Merck to request emergency approval for COVID-19 antiviral pill

Company plans to file for emergency use authorization 'as soon as possible'

Merck plans to request emergency approval for an experimental oral COVID-19 antiviral drug, molnupiravir, after a late-stage trial indicated an approximate 50% risk reduction for hospitalization or death among patients with mild to moderate COVID-19.

An interim analysis, stemming from the Phase 3 MOVe-OUT trial, indicated 7.3% of patients who received molnupiravir were hospitalized or had died about a month later, compared with 14.1% of patients receiving a placebo. The company also reported no deaths in the treatment group, versus eight deaths in the placebo group.

"Merck plans to submit an application for Emergency Use Authorization (EUA) to the U.S. FDA as soon as possible based on these findings and plans to submit marketing applications to other regulatory bodies worldwide," the company said Friday.

The company also noted that recruitment for the study was halted early given the positive findings, with over 90% of the targeted sample size already reached, and after consultation with the FDA and an independent data monitoring committee.

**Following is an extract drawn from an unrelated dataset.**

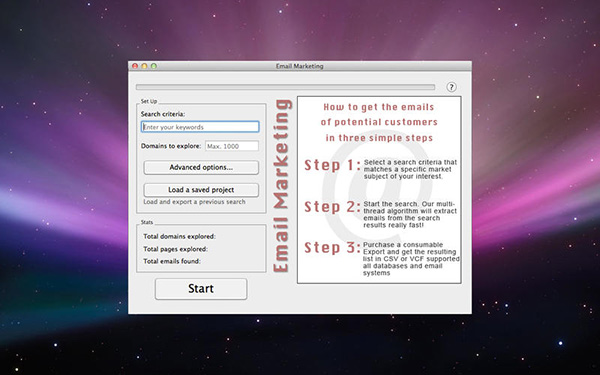The image size is (600, 375).
Task: Focus the Enter your keywords field
Action: (200, 127)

Molnupiravir works by targeting the enzyme needed for the virus to make copies of itself and introduces errors into the virus’s genetic code. This curtails the patient’s viral load, shortening the duration of the illness and mitigating serious symptoms.

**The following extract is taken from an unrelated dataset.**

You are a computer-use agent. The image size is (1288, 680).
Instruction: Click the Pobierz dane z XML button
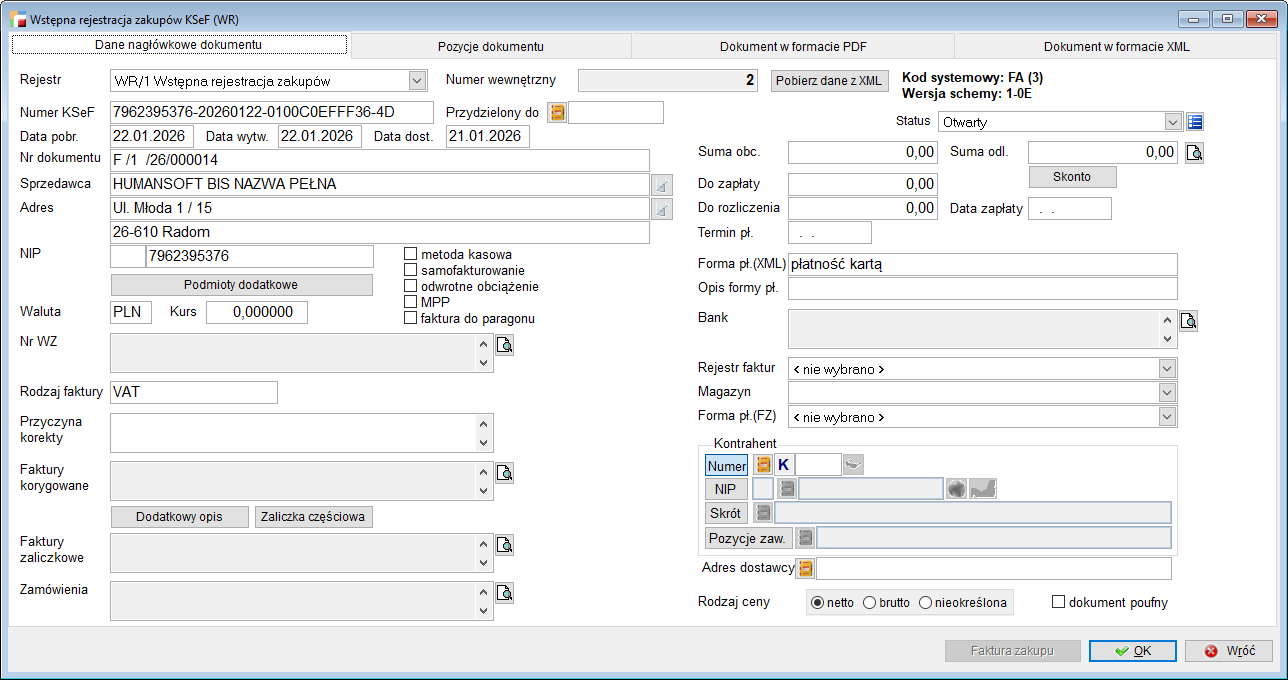click(x=829, y=81)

"More tools and treatments are urgently needed to fight the COVID-19 pandemic, which has become a leading cause of death and continues to profoundly affect patients, families, and societies and strain health care systems all around the world," Robert M. Davis, Merck CEO and president, said in the release, adding in part, "With these compelling results, we are optimistic that molnupiravir can become an important medicine as part of the global effort to fight the pandemic."

According to Timothy Sheahan, a virologist at the University of North Carolina-Chapel Hill, who helped pioneer these therapies, "Oral antivirals have the potential to not only curtail the duration of one’s COVID-19 syndrome but also have the potential to limit transmission to people in your household if you are sick." 

Wendy Holman, CEO of Ridgeback Biotherapeutics, noted a critical need for at-home antiviral treatments to keep COVID-infected individuals out of the hospital, and anticipated molnupiravir's potential to have "profound impact in controlling the pandemic," should the drug become authorized for use.

Molnupiravir would be used after diagnosis and is thus not a replacement for vaccination, but it can help reduce transmission.


At last week’s annual meeting of infectious disease organizations, Merck presented an analysis of its findings on molnupiravir. 

In a trial earlier this year, the company enrolled nonhospitalized, COVID-19 patients who have had symptoms for more than five days and were at risk for COVID-19 complications. When treated with molnupiravir, none of the patients tested positive after five days, while 24% of placebo patients did.

Merck aims to produce 10 million courses of treatment by the end of the year, with more supply expected in 2022. Upon emergency authorization or approval, the company will supply the U.S. government with 1.7 million courses of molnupiravir, and is in talks with other governments as well, a company announcement reads.


Pfizer is working on its own oral antiviral, as is Roche and Atea Pharmaceuticals.